## Zu erledigen:
• 1. Gib aus dem Weintext die Stelle wortgetreu wieder, beginnend bei „Erstes Beispiel ist“ und weiter bis einschließlich „haben. Biodynamie pur.“.
• 2. Prüfe am Weintext, ob die folgenden Aussagen stimmen, und belege jedes Ja oder Nein mit den entscheidenden Worten des Textes in genauem Zitat. (a) Der Wein Angel besteht zu 40 Prozent aus Pinela. (b) Ivan Batič serviert zu Beginn Schafgarbentee, damit die Gäste dessen Geschmack beurteilen. (c) Das Weingut Batič liegt im Vipava-Tal.

Auch in der Art, wie die Weine gemacht werden, haben sich in den letzten Jahren tradierte Herstellungsweisen durchgesetzt. Die Weißweine mit langem Schalen- und Luftkontakt unterscheiden sich von allem, was man sonst als jugendlich-frischen, spritzen Wein kennt. Mehr Gegenteil geht nicht! Hier entstehen kompakte, tiefgründige, feingliedrige und extravagante Weine. Ein paar Beispiele gefällig?
Erstes Beispiel ist das Weingut Batič in Šempas in der Region Primorje, genauer gesagt im Vipava-Tal. Den Verkostungsreigen eröffnet Ivan Batič gern mit einer Überraschung. In einem besonders schönen Glas wird Schafgarbentee serviert. Blind natürlich. Es geht dem smarten Winzer dabei gar nicht um Geschmack; es geht ihm vielmehr um den Moment, in dem er verschmitzt lächelnd sagt, dass wir gerade mit einem seiner Spritzmittel angestoßen haben. Biodynamie pur.
Das Flaggschiff des Weinguts heisst Angel und ist eine Cuvée aus sechs Rebsorten. Pinela, die anspruchsvolle weisse Sorte, die auf eine lange Tradition im Vipava-Tal zurückblicken kann, bildet mit 40 Prozent das Rückgrat des Weins und liefert Subtilität und Eleganz. Dann folgen mit je 20 Prozent Cuvée-Anteil Chardonnay und Malvazija (für eine Portion Substanz), danach noch Rebula und Laski Rizling (Welschriesling), die für Frische und Trinkvergnügen sorgen und schließlich ein paar kleine Anteile der beiden autochthonen Rebsorten Zelen und Vitovska. Der Wein strahlt eine fast schon beängstigende Ruhe aus. Aber Achtung: „After two glasses“, sagt Ivan in kernigem Englisch, „you`ll realize, there is rock’n roll inside“.

## Die Zeilen:
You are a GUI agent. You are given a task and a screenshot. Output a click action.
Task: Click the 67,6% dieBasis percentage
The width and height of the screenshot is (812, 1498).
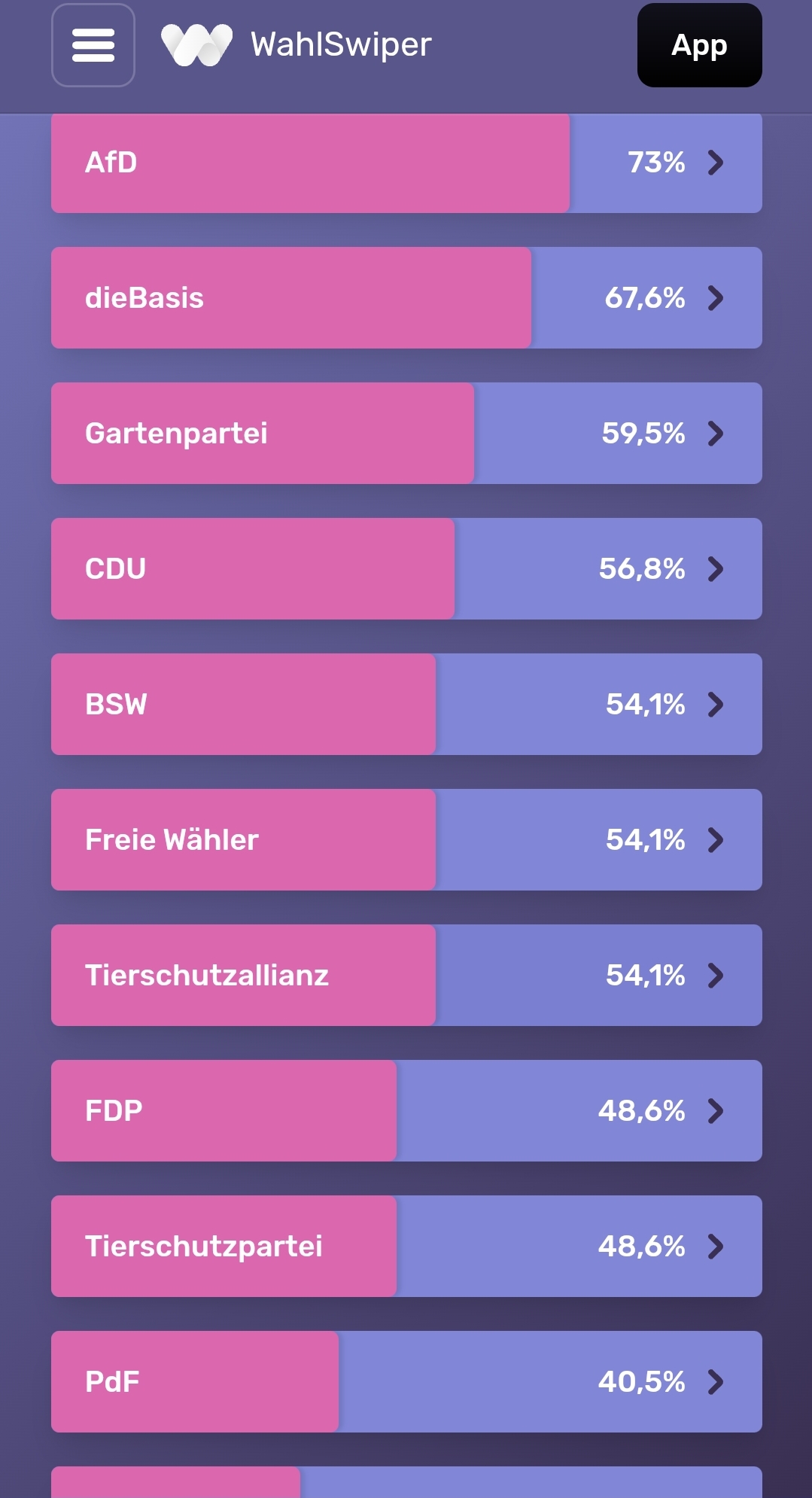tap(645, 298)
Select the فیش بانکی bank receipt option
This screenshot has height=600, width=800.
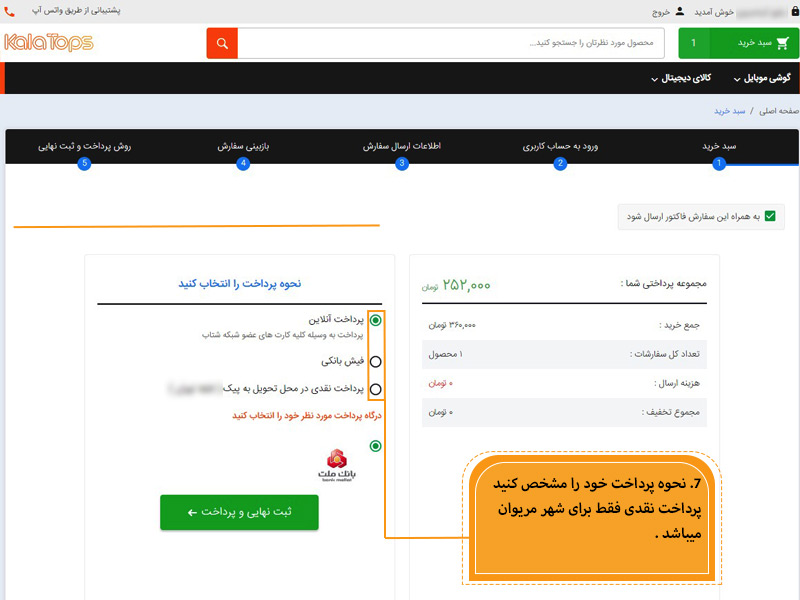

## Antworten je Aufgabe:
• 1.
Erstes Beispiel ist das Weingut Batič in Šempas in der Region Primorje, genauer gesagt im Vipava-Tal. Den Verkostungsreigen eröffnet Ivan Batič gern mit einer Überraschung. In einem besonders schönen Glas wird Schafgarbentee serviert. Blind natürlich. Es geht dem smarten Winzer dabei gar nicht um Geschmack; es geht ihm vielmehr um den Moment, in dem er verschmitzt lächelnd sagt, dass wir gerade mit einem seiner Spritzmittel angestoßen haben. Biodynamie pur.

• 2.
(a) Ja: „Pinela, die anspruchsvolle weisse Sorte, die auf eine lange Tradition im Vipava-Tal zurückblicken kann, bildet mit 40 Prozent das Rückgrat des Weins“
(b) Nein: „Es geht dem smarten Winzer dabei gar nicht um Geschmack“
(c) Ja: „Erstes Beispiel ist das Weingut Batič in Šempas in der Region Primorje, genauer gesagt im Vipava-Tal.“